[Entries on target coordinates]
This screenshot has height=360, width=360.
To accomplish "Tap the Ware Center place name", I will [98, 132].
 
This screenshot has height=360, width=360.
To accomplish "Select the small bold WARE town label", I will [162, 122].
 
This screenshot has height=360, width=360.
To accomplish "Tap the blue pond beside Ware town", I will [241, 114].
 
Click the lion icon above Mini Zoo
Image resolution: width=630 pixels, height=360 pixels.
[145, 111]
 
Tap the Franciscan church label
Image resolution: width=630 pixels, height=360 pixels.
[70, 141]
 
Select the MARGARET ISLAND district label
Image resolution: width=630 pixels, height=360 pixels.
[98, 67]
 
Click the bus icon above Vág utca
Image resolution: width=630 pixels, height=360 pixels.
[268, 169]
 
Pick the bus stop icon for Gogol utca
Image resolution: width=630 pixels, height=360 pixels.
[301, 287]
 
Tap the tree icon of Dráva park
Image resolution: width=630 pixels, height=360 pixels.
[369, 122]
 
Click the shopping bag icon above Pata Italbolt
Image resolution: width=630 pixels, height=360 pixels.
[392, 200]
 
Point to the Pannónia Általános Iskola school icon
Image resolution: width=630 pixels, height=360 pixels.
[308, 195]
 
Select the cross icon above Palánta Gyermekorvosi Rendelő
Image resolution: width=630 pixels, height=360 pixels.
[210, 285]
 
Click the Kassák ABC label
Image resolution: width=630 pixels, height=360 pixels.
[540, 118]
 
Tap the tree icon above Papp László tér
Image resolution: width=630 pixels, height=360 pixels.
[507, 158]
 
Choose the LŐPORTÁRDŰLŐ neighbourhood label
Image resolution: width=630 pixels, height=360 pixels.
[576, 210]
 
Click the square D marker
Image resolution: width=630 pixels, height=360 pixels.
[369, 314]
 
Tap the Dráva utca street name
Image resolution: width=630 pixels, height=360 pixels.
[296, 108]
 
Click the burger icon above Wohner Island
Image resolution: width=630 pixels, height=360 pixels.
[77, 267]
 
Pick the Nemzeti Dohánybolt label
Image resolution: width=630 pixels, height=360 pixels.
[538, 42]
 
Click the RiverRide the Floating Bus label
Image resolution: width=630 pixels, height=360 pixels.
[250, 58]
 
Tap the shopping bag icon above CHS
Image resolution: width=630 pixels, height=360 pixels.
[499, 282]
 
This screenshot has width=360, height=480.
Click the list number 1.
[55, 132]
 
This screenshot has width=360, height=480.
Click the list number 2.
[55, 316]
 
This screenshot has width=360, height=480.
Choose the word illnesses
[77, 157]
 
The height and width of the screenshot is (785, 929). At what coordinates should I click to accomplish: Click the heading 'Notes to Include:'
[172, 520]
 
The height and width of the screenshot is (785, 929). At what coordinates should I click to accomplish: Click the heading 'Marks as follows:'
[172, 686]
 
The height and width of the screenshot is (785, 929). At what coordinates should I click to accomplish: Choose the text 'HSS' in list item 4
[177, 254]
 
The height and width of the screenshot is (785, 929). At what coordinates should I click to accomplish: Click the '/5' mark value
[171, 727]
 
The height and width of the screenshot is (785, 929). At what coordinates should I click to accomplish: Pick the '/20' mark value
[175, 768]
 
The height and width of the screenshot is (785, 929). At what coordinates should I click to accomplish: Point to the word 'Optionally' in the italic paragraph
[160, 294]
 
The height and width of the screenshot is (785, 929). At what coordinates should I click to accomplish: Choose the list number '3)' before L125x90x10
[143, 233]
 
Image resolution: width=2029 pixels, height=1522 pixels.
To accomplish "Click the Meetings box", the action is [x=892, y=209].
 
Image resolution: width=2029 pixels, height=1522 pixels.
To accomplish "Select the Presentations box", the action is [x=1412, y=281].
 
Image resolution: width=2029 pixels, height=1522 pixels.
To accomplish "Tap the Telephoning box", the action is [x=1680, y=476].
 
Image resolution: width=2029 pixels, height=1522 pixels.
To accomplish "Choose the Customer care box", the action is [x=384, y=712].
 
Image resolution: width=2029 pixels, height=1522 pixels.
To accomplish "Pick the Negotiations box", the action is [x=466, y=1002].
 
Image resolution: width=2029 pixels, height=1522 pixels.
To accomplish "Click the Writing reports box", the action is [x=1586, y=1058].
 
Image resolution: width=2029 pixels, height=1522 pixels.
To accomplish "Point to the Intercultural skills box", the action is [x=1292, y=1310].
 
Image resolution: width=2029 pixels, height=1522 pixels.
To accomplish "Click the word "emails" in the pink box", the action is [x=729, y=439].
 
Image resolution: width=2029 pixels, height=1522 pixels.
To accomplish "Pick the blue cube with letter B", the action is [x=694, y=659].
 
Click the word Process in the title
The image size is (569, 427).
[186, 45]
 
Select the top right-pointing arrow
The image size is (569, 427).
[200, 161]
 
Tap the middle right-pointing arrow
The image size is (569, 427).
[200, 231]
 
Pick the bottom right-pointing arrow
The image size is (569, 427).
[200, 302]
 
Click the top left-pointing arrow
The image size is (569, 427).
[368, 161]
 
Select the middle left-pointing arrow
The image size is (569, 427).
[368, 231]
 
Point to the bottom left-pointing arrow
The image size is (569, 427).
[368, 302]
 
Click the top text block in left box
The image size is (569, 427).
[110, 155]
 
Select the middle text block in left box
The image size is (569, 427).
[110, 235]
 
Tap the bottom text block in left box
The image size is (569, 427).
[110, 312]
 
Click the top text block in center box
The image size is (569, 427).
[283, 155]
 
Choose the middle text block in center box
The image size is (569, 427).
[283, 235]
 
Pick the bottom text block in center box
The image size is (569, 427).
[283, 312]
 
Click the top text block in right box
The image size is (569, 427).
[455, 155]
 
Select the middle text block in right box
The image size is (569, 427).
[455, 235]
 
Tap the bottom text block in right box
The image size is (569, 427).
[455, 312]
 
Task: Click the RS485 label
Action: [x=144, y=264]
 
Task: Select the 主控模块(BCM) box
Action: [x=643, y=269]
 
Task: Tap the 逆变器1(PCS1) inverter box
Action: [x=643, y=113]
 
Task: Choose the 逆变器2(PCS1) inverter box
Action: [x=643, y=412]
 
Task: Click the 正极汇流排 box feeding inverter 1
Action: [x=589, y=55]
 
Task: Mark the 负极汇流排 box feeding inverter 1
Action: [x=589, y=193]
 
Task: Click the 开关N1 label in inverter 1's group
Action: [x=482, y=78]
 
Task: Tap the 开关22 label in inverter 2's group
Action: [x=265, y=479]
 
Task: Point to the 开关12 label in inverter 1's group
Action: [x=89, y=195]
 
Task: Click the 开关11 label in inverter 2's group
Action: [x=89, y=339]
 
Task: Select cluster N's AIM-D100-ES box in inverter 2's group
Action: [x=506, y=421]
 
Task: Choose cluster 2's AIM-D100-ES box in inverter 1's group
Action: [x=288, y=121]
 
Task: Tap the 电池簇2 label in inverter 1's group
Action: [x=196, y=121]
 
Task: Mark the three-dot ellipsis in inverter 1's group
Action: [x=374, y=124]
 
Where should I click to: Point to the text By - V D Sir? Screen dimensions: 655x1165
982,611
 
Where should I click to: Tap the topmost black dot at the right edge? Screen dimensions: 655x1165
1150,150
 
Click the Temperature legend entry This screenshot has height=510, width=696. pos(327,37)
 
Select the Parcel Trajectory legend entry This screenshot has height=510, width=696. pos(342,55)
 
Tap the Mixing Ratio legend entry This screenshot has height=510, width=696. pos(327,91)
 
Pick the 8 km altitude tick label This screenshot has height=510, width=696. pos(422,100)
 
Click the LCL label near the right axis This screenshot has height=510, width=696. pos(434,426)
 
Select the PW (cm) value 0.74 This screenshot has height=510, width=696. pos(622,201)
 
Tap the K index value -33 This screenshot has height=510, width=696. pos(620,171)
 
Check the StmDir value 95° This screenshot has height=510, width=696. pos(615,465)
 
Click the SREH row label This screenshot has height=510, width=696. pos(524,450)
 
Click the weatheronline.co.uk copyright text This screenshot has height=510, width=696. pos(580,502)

● OBJECTIVE:
Rewrite the stretch from the line containing "Task: Tap the 电池簇2" through the end of the entries, replacing "label" with "caption" and changing nothing else. Output only those lines.

● TASK RESULT:
Task: Tap the 电池簇2 caption in inverter 1's group
Action: [x=196, y=121]
 
Task: Mark the three-dot ellipsis in inverter 1's group
Action: [x=374, y=124]
 
Where should I click to: Point to the text By - V D Sir? Screen dimensions: 655x1165
982,611
 
Where should I click to: Tap the topmost black dot at the right edge? Screen dimensions: 655x1165
1150,150
 
Click the Temperature legend entry This screenshot has height=510, width=696. pos(327,37)
 
Select the Parcel Trajectory legend entry This screenshot has height=510, width=696. pos(342,55)
 
Tap the Mixing Ratio legend entry This screenshot has height=510, width=696. pos(327,91)
 
Pick the 8 km altitude tick caption This screenshot has height=510, width=696. pos(422,100)
 
Click the LCL caption near the right axis This screenshot has height=510, width=696. pos(434,426)
 
Select the PW (cm) value 0.74 This screenshot has height=510, width=696. pos(622,201)
 
Tap the K index value -33 This screenshot has height=510, width=696. pos(620,171)
 
Check the StmDir value 95° This screenshot has height=510, width=696. pos(615,465)
 
Click the SREH row caption This screenshot has height=510, width=696. pos(524,450)
 
Click the weatheronline.co.uk copyright text This screenshot has height=510, width=696. pos(580,502)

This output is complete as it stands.